Aim of the task:
Could you extract every line of text from the data below, word for word, and omit the pictures?

Records on locating elements on screens

_ _ _ _

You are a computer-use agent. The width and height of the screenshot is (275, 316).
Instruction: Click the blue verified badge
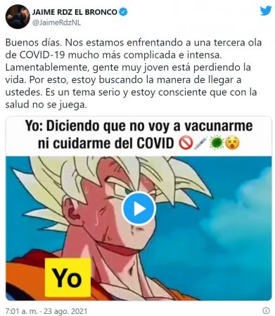[x=123, y=12]
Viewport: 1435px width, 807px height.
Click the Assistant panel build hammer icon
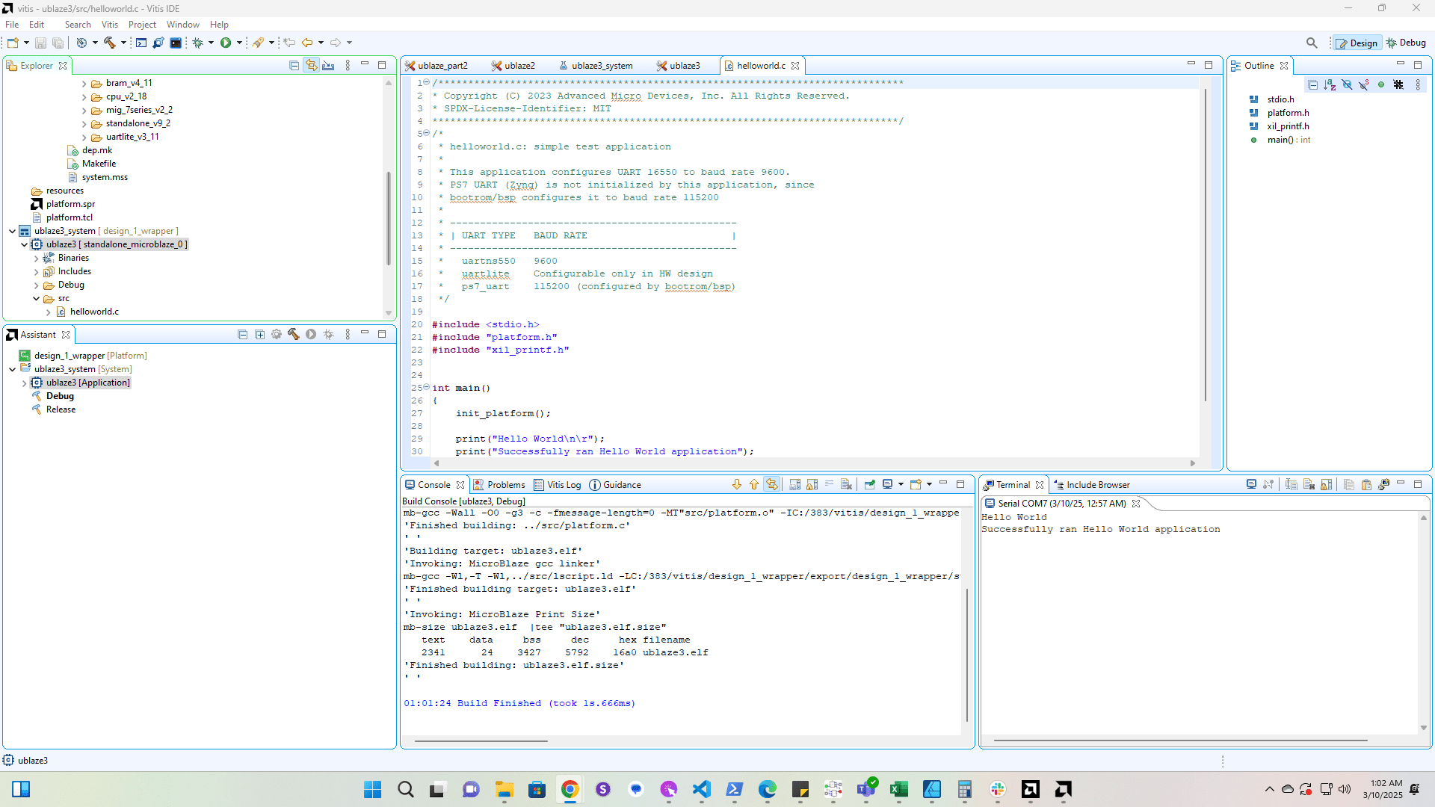(294, 335)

_ _ _ _

Solution for this task:
You are a computer-use agent. The width and height of the screenshot is (275, 316).
Instruction: Click the blue verified badge
[x=123, y=12]
Viewport: 1435px width, 807px height.
Click the Assistant panel build hammer icon
(294, 335)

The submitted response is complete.